You’ve probably heard it on Christian television before. An evangelist opens his Bible, reads a Scripture and then suggests that you send an odd amount of money to keep your favorite program on the air for another month.
He begs. He pleads. He cries. And then he tells you that if you hurry and give right now, “while God is stirring the waters,” the Holy Spirit will reward you in an extra-special way.
I’ve heard different amounts suggested—such as $64.11, or $72.14, or $53.24, to correlate with some obscure Old Testament Scripture reference. The implication is that if you write a check for this magical amount, God will release some kind of special blessing on you, such as the salvation of loved ones or the quick sale of a house.
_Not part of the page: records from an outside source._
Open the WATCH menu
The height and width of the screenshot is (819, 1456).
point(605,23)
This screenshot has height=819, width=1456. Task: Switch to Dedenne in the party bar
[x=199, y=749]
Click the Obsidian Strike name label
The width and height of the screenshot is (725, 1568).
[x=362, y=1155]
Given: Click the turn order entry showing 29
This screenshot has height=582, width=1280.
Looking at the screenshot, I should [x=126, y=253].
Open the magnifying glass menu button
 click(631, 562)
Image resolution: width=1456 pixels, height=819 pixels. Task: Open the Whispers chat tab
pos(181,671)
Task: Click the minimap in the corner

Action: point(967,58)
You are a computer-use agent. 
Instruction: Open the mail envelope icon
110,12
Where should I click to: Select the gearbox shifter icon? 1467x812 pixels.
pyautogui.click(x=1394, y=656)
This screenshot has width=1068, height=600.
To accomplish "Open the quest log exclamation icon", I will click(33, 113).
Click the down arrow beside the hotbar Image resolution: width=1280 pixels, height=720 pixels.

To the untrained ear this may sound like a formula for blessing. Actually it is more akin to superstition—or worse, witchcraft. It’s not even remotely biblical, but those of us in the charismatic movement are so used to tolerating such shenanigans that we think this is standard procedure for fundraising.
Some ministers who raise money for Christian television stations have succumbed to the infamous “debt reduction” tactic. It goes like this: “God says that if you will give a $1,000 sacrificial offering right now (God always seems to be in crisis mode in these situations), you will supernaturally get out of debt! The miracle anointing is here! You can release it by writing that check! And we take credit cards, too!”
Talk about voodoo economics. This kind of manipulation is actually against the law in Canada. The U.S. government allows American evangelists to get away with it, but that doesn’t mean it’s right. It is a spiritualized form of arm-twisting.